4. Chris: It’s so easy to fall off the wagon. What advice would you give for people to stay motivated on this plan?
Falling off the wagon (of weight loss and exercise) is inevitable… everyone does it at some point. What to do? For me, the best device is doubling down on exercise. It is instantaneous, mood changing and definite. You can get your head and your body around it. Then re-focus on your biggest enemies on the food front. Focus hard on the foods that are worst for you that you love the most and have a tough week with none of them. “Sink the enemy’s carriers” as we say in the book. Then settle down to a
sustainable regimen again.
5. If you had to pick the one most crucial take-away from this book, what would it be?

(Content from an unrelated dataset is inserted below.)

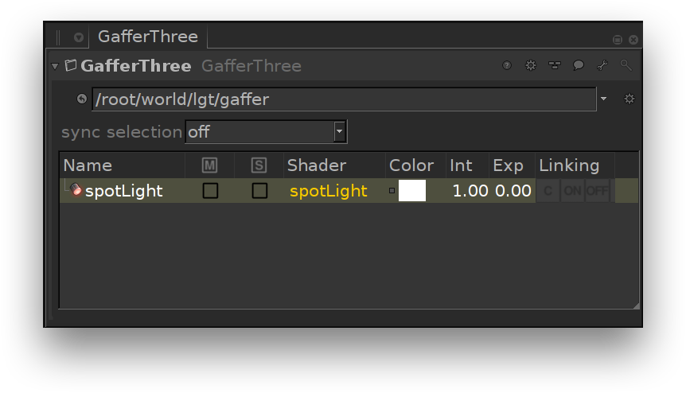Click the small square beside Color swatch
686x393 pixels.
[392, 191]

JEN: The excess fat tissue sitting around our middles is TOXIC to our health. Eat better and eat less – that is half the battle. BUT exercise is the other critical half. Diet alone will not do it. Exercise is the flywheel of weight loss now and for life – for regulating blood sugar, increasing strength and calorie burn, and being an anti-inflammatory machine. CHRIS: I think that the critical NEW advice in the book is that EXERCISE is the flywheel of weight loss and much else in your life. Exercise alone won’t do it, but exercise in conjunction with some changes in the way you eat: Magical!
Q & A WITH READERS
Coconut Oil
Tuesday, January 08, 2013
From Glenn: “Just started reading the new book and am interested on your take regarding coconut oil. There seems to be many differnt opinions about whether it is good for you.”
From Jen: “Here is the quick skinny on coconut oil. First, it is predominantly a saturated fat (90% vs. butter that is 65% saturated). Saturated fat increases your LDL, or your bad cholesterol. However, some fats in your diet can also increase your HDL, your good cholesterol. Some early studies have shown that coconut oil may have an especially positive effect on your HDL. Furthermore, plant oils, even coconut oil, has other substances that benefit health, many of which we are still discovering. However, I would not go overboard on coconut oil. There have been NO long term studies on its health effects such as heart disease risk. It has great flavor, but use it sparingly. It still has 9 whopping calories per gram and the benefits of other plant-based oils which are much lower in saturated fats and high in unsaturated fats (such as olive oil) may far outweigh those from consuming coconut oil – unsaturated fats will both increase your HDL and decrease your LDL, a far better physiological outcome.”